Grazie alle nuove tecnologie, la ricerca di base è riuscita a studiare non solo le regolazioni genetiche ma anche quelle epigenetiche, cioè quelle regolazioni della funzionalità del DNA che si basano sulla metilazione del DNA. La metilazione del DNA è paragonabile ad una sorta di passaporto molecolare che dice l’origine primitiva delle cellule tumorali. E questo ha un effetto anche sul decorso della malattia. Importanti studi appena pubblicati hanno dimostrato che il tumore sieroso di alto grado che si origina dalle tube ha un profilo di metilazione e quindi di regolazione genica diverso da quello che origina dalla superficie dell’ovaio.
La ricerca traslazionale è quella branca della ricerca scientifica che cerca di applicare negli studi clinici le informazioni molecolari ottenute dalla ricerca di base per migliorare la terapia e la cura dei pazienti. Due argomenti hanno catalizzato l’attenzione: il test per la “genomic scar” e la biopsia liquida che saranno utilizzati in tutti gli studi clinici coordinati dalla rete MaNGO.
Il test per l’analisi della “genomic scar” verrà utilizzato dai ricercatori per stratificare all’esordio le pazienti che possono beneficiare di terapia con PARP inibitori (PARPi). Se nel DNA del tumore è evidente una cicatrice genomica (in inglese “genomic scar”) che testimonia un pregresso difetto di funzionamento del sistema di riparazione omologa del DNA, allora la paziente potrà beneficiare della terapia con PARP inibitori.

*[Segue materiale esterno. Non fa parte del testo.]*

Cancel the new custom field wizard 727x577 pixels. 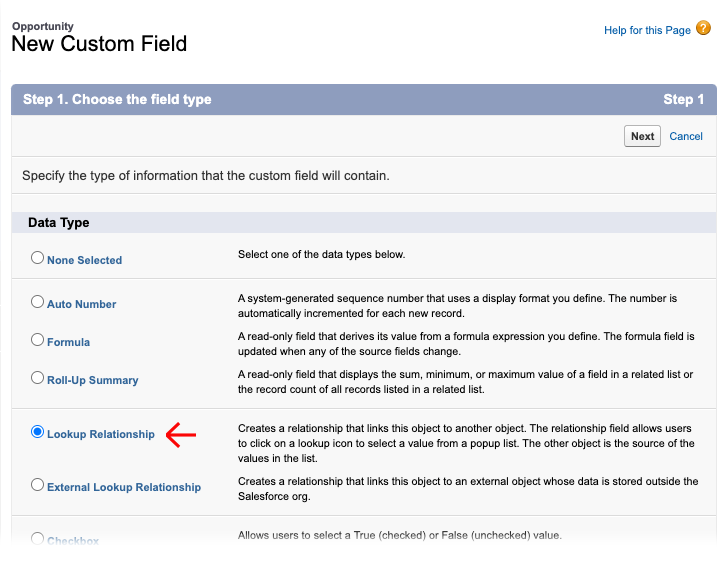[x=686, y=136]
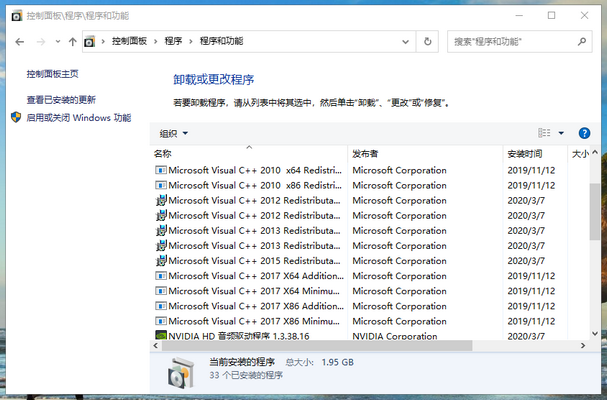Open the 组织 dropdown menu
Viewport: 607px width, 400px height.
pyautogui.click(x=174, y=133)
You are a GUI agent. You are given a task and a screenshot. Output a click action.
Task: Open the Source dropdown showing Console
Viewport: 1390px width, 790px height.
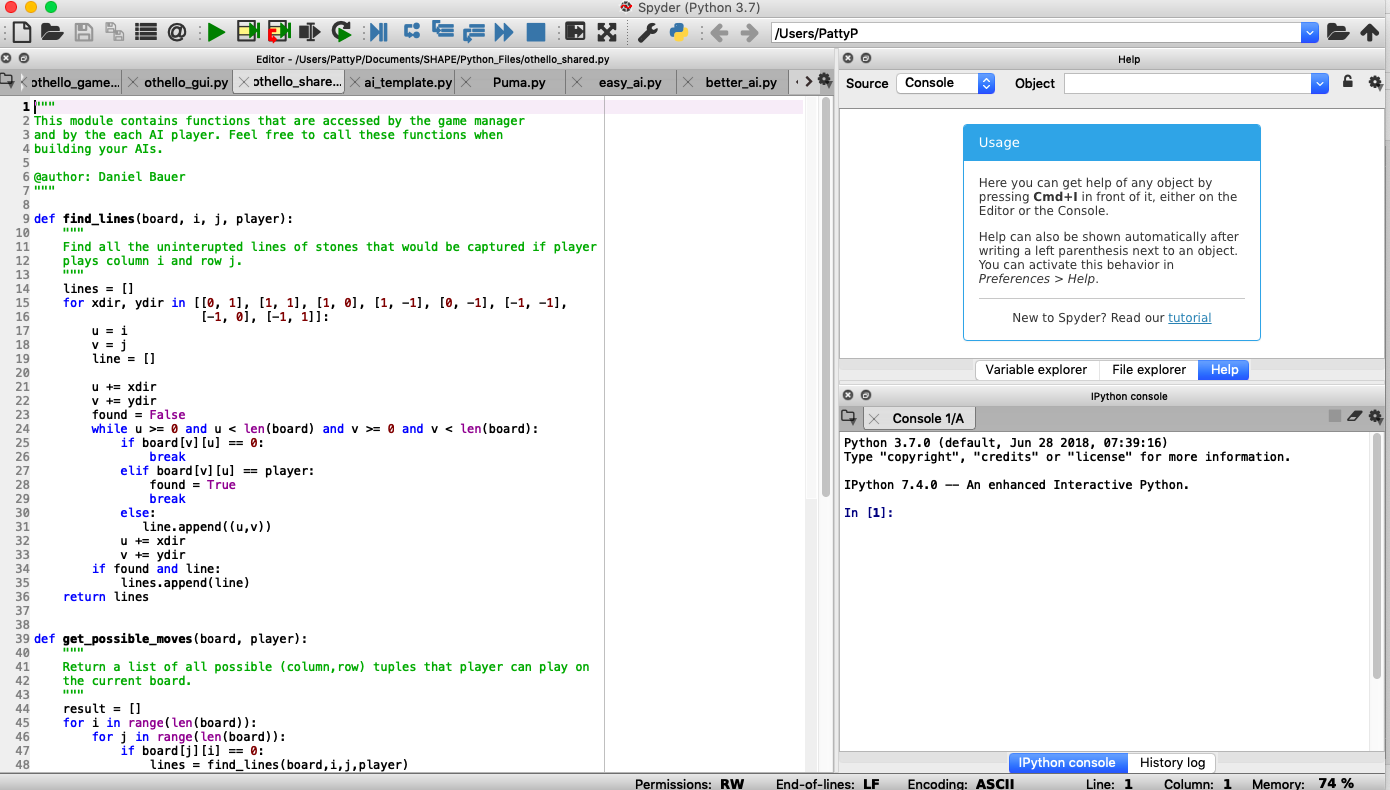945,83
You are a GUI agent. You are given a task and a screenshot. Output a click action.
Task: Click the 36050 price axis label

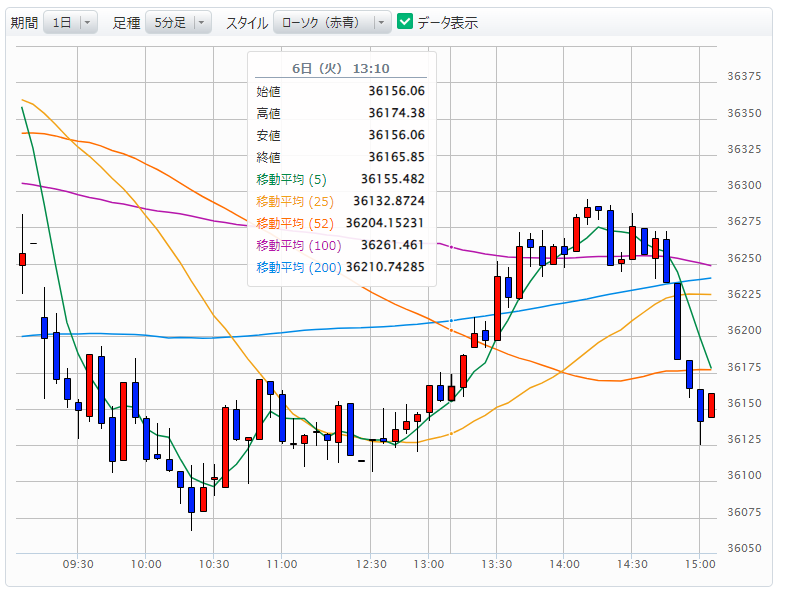click(744, 549)
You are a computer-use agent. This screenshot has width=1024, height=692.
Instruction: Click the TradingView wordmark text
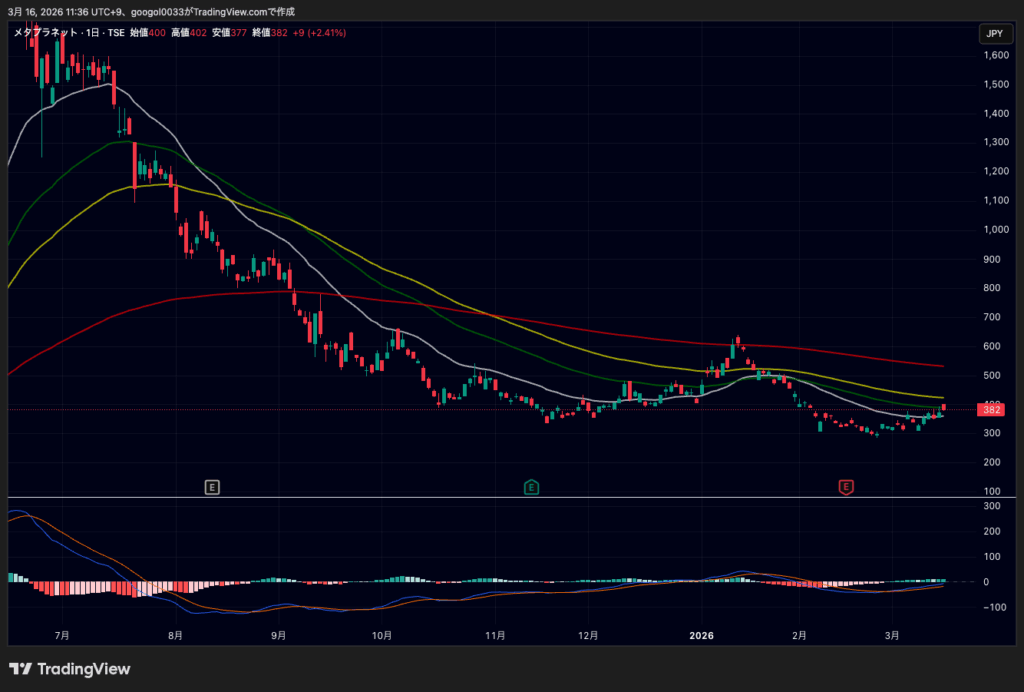coord(84,669)
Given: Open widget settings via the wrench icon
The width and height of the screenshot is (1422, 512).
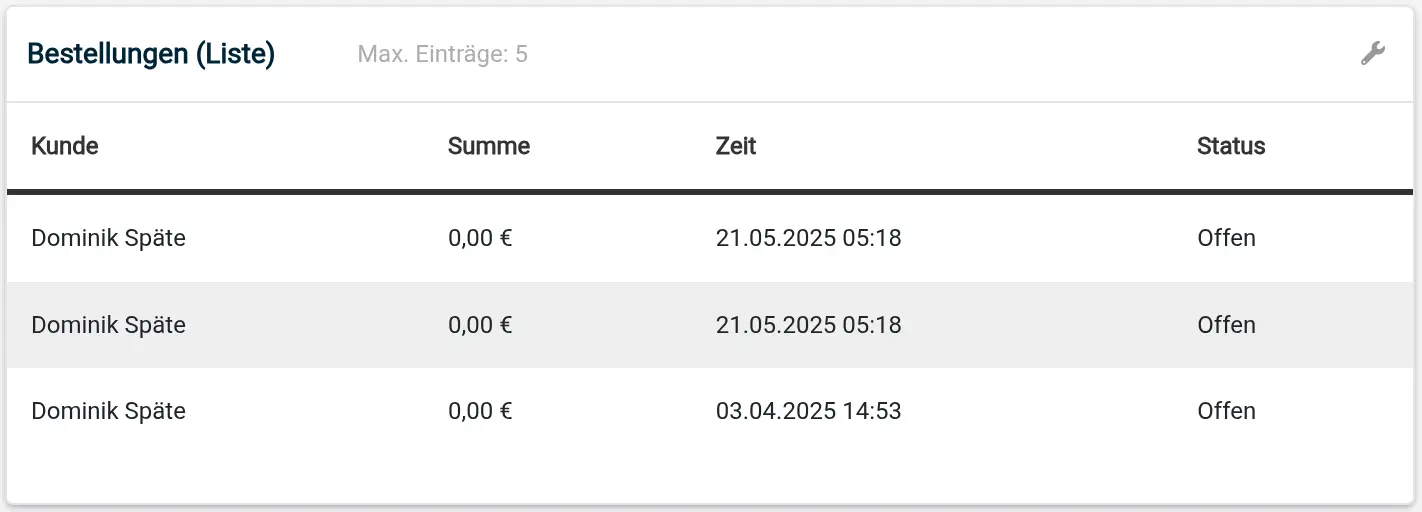Looking at the screenshot, I should [x=1373, y=54].
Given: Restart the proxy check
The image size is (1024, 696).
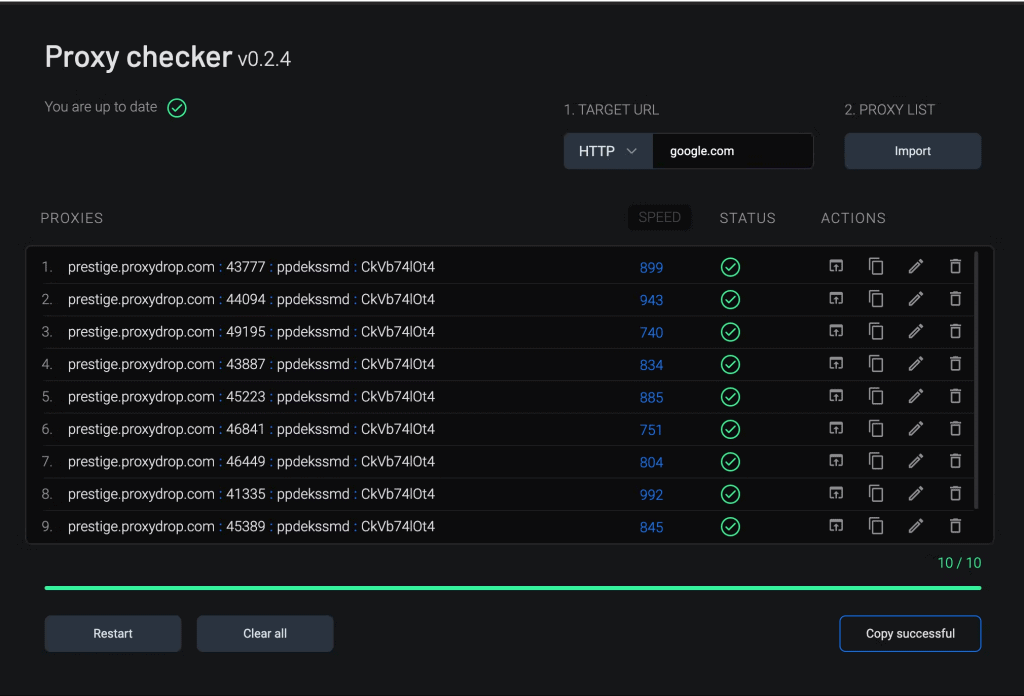Looking at the screenshot, I should click(112, 633).
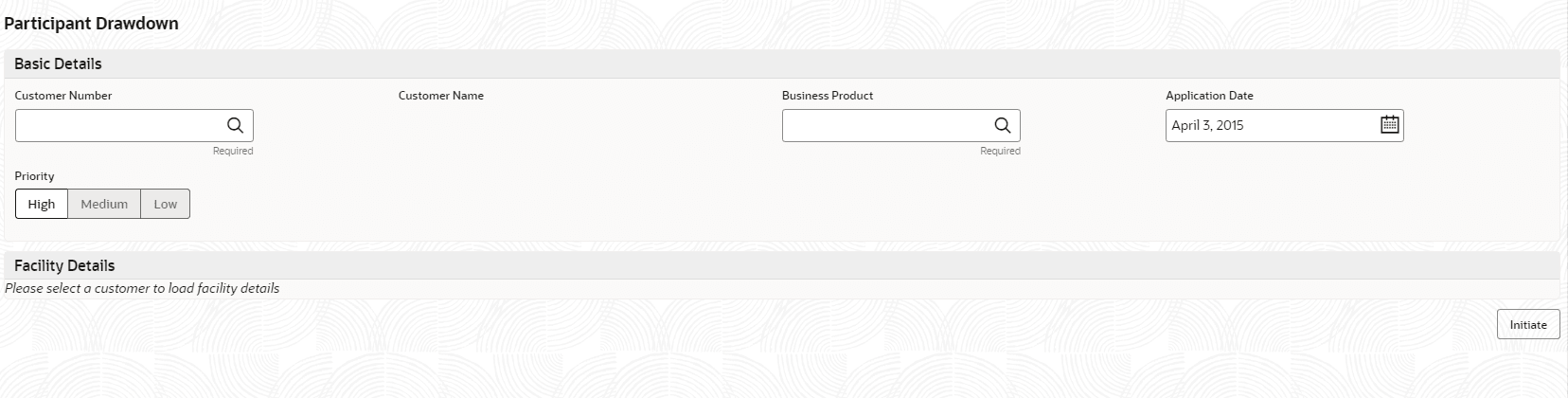Click the Business Product field label

click(828, 96)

Il test della biopsia liquida verrà invece utilizzato per seguire, attraverso un semplice prelievo di sangue, l’evoluzione della malattia nel tempo e poter così anticipare non solo la diagnosi di recidiva ma anche riuscire a dare per la prima volta delle informazioni sulle caratteristiche molecolari della malattia al momento della recidiva.